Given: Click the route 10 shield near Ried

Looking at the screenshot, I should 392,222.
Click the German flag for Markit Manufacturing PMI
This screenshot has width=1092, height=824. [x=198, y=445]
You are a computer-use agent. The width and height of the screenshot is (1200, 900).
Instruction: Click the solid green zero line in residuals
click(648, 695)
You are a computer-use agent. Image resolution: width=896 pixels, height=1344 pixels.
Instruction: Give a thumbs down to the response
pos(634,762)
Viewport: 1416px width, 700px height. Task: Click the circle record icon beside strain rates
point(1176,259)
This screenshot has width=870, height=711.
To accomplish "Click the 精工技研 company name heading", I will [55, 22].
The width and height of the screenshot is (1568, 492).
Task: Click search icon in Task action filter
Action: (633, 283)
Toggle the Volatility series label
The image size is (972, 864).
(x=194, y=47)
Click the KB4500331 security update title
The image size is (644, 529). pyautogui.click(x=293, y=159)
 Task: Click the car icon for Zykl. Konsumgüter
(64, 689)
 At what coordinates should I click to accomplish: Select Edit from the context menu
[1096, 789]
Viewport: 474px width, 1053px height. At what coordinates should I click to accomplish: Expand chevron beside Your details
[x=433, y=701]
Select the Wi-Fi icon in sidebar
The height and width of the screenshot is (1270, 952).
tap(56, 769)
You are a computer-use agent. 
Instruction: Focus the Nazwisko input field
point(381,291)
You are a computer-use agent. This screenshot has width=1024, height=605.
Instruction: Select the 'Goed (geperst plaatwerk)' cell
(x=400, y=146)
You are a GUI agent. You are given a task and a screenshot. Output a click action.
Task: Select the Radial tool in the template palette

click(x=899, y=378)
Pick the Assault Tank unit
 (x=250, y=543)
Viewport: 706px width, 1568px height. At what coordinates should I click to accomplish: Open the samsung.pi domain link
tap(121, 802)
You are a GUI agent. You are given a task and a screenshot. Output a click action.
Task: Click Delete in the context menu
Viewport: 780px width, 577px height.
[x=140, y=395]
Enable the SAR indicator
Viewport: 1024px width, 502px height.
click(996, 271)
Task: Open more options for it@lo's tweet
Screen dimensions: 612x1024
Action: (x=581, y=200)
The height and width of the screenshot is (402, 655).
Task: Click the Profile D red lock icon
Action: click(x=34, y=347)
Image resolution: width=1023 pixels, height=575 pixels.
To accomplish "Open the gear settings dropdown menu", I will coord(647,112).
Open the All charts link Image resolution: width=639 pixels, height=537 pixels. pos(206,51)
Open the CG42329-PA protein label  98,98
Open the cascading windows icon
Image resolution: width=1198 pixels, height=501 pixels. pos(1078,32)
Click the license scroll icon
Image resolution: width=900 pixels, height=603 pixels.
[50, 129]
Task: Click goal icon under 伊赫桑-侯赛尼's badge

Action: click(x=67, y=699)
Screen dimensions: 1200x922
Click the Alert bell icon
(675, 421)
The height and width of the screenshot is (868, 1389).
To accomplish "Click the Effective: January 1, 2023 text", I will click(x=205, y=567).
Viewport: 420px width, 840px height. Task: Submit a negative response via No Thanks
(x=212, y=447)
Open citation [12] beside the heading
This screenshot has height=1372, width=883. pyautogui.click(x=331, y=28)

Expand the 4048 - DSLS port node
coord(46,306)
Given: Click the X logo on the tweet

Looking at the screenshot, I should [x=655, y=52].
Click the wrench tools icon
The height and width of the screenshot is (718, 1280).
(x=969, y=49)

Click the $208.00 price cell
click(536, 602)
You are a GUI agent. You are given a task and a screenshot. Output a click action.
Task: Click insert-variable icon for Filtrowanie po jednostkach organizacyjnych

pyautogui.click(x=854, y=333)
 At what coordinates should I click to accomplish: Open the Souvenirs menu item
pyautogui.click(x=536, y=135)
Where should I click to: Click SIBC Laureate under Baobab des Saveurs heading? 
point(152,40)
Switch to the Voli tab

##########

• Aim of the exercise
Your reply should contain every record, unchanged and complete.

• Your solution
Given: Click the route 10 shield near Ried

Looking at the screenshot, I should 392,222.
Click the German flag for Markit Manufacturing PMI
This screenshot has width=1092, height=824. [x=198, y=445]
You are a computer-use agent. The width and height of the screenshot is (1200, 900).
Instruction: Click the solid green zero line in residuals
click(648, 695)
You are a computer-use agent. Image resolution: width=896 pixels, height=1344 pixels.
Instruction: Give a thumbs down to the response
pos(634,762)
Viewport: 1416px width, 700px height. Task: Click the circle record icon beside strain rates
point(1176,259)
This screenshot has width=870, height=711.
To accomplish "Click the 精工技研 company name heading", I will [55, 22].
The width and height of the screenshot is (1568, 492).
Task: Click search icon in Task action filter
Action: (633, 283)
Toggle the Volatility series label
The image size is (972, 864).
(x=194, y=47)
Click the KB4500331 security update title
The image size is (644, 529). pyautogui.click(x=293, y=159)
 Task: Click the car icon for Zykl. Konsumgüter
(64, 689)
 At what coordinates should I click to accomplish: Select Edit from the context menu
[1096, 789]
Viewport: 474px width, 1053px height. At what coordinates should I click to accomplish: Expand chevron beside Your details
[x=433, y=701]
Select the Wi-Fi icon in sidebar
The height and width of the screenshot is (1270, 952).
tap(56, 769)
You are a computer-use agent. 
Instruction: Focus the Nazwisko input field
point(381,291)
You are a computer-use agent. This screenshot has width=1024, height=605.
Instruction: Select the 'Goed (geperst plaatwerk)' cell
(x=400, y=146)
You are a GUI agent. You are given a task and a screenshot. Output a click action.
Task: Select the Radial tool in the template palette

click(x=899, y=378)
Pick the Assault Tank unit
 (x=250, y=543)
Viewport: 706px width, 1568px height. At what coordinates should I click to accomplish: Open the samsung.pi domain link
tap(121, 802)
You are a GUI agent. You are given a task and a screenshot. Output a click action.
Task: Click Delete in the context menu
Viewport: 780px width, 577px height.
[x=140, y=395]
Enable the SAR indicator
Viewport: 1024px width, 502px height.
click(996, 271)
Task: Open more options for it@lo's tweet
Screen dimensions: 612x1024
Action: (x=581, y=200)
The height and width of the screenshot is (402, 655).
Task: Click the Profile D red lock icon
Action: click(x=34, y=347)
Image resolution: width=1023 pixels, height=575 pixels.
To accomplish "Open the gear settings dropdown menu", I will coord(647,112).
Open the All charts link Image resolution: width=639 pixels, height=537 pixels. pos(206,51)
Open the CG42329-PA protein label  98,98
Open the cascading windows icon
Image resolution: width=1198 pixels, height=501 pixels. pos(1078,32)
Click the license scroll icon
Image resolution: width=900 pixels, height=603 pixels.
[50, 129]
Task: Click goal icon under 伊赫桑-侯赛尼's badge

Action: click(x=67, y=699)
Screen dimensions: 1200x922
Click the Alert bell icon
(675, 421)
The height and width of the screenshot is (868, 1389).
To accomplish "Click the Effective: January 1, 2023 text", I will click(x=205, y=567).
Viewport: 420px width, 840px height. Task: Submit a negative response via No Thanks
(x=212, y=447)
Open citation [12] beside the heading
This screenshot has height=1372, width=883. pyautogui.click(x=331, y=28)

Expand the 4048 - DSLS port node
coord(46,306)
Given: Click the X logo on the tweet

Looking at the screenshot, I should [x=655, y=52].
Click the wrench tools icon
The height and width of the screenshot is (718, 1280).
(x=969, y=49)

Click the $208.00 price cell
click(536, 602)
You are a GUI agent. You are given a task and a screenshot. Output a click action.
Task: Click insert-variable icon for Filtrowanie po jednostkach organizacyjnych

pyautogui.click(x=854, y=333)
 At what coordinates should I click to accomplish: Open the Souvenirs menu item
pyautogui.click(x=536, y=135)
Where should I click to: Click SIBC Laureate under Baobab des Saveurs heading? 
point(152,40)
Switch to the Voli tab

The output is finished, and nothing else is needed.